Wednesday, October 18, 2006

" I Hate You"

Wow did those words pierce my soul today! All beacuse I wouldn't let my 13 year old manipulate her way into staying with her friend this weekend.
I have planned this weekend and looked forward to this time since early July. Its a chance for me to get away and finally go and be "ME" for a change. Its a time for me to let my short hair down and relax with a group of widows and widowers who understand my feelings and really do "get it." My teenager has decided, on her terms, that maybe my plan isn't the right plan. So, in front of her friends father we had FALLOUT! Oh yeah...complete with tears and wailing and the whole bit. Did she really "think" that I was going to cave in at that point? Oh nooooooo...I was more determined than ever to stand my ground and make her obey the rule to a "T". Well after a minute or two Little Miss I-can-and-will-get-my-way, DIDN'T. Wanna know what sealed her fate? This little fatalistic statement....."I HATE YOU"

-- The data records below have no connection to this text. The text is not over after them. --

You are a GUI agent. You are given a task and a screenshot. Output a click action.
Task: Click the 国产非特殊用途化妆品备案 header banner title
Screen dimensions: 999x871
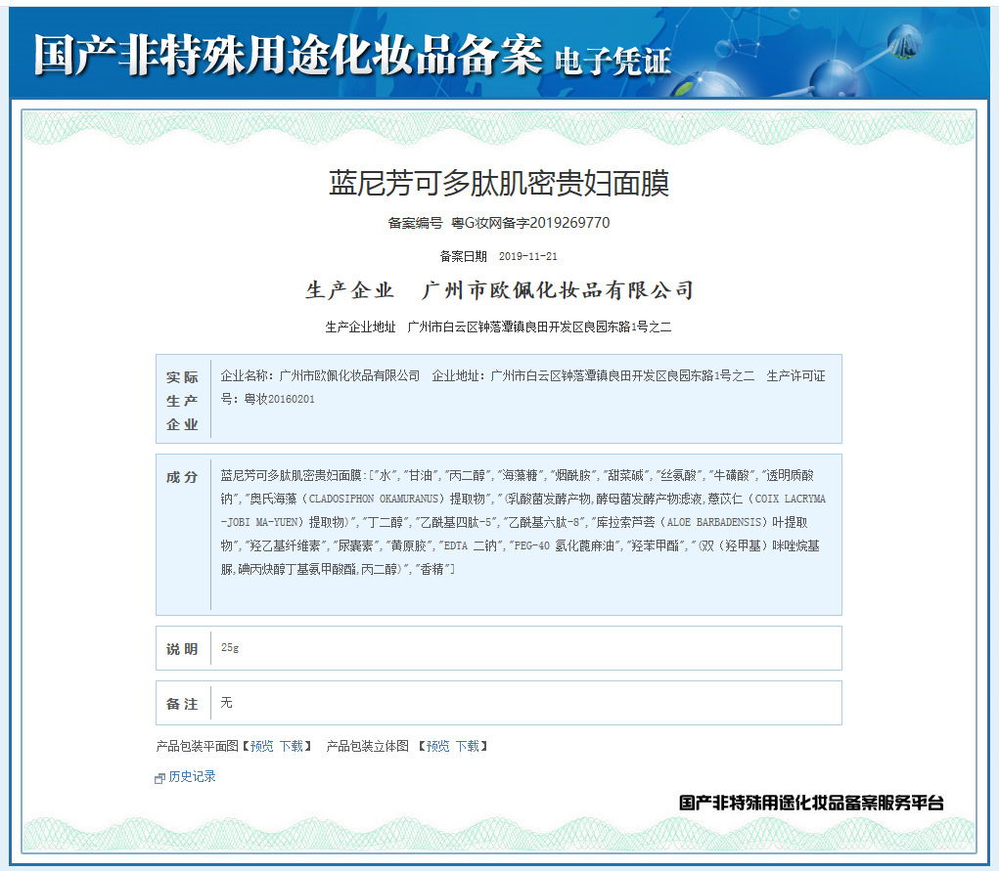tap(288, 56)
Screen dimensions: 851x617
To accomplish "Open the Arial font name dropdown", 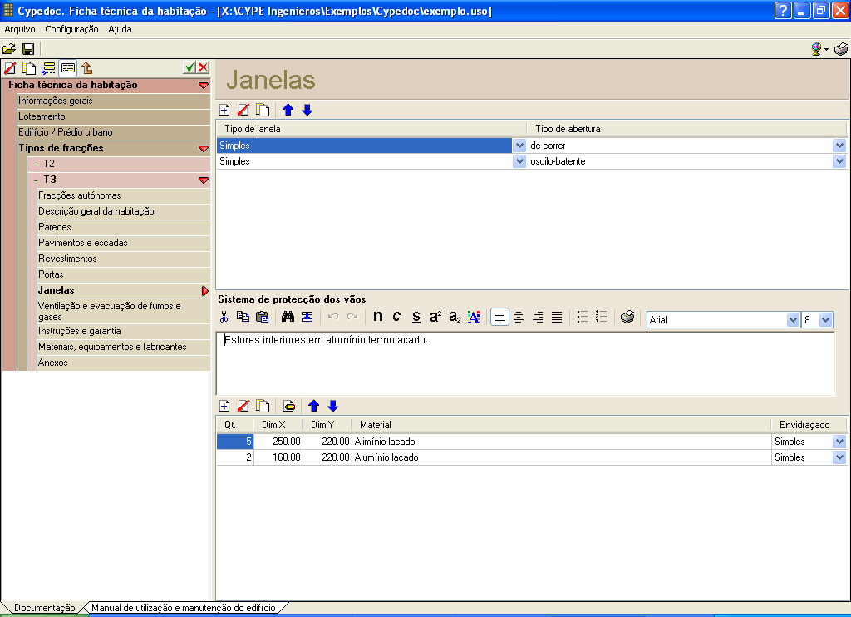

I know that it didnt carry much weight with her and that she didn' mean a letter of it, but, the anger that flew all over me made me as crazy as a loon. So she spent the afternoon in her room without the phone, cell or laptop and I intended for her to get back to reality and maybe to contemplate those piercing words.
Tonight she is back to her mostly sweet self and I can once again stand to be around her. Oh the perils of single parenthood...there's no where to go!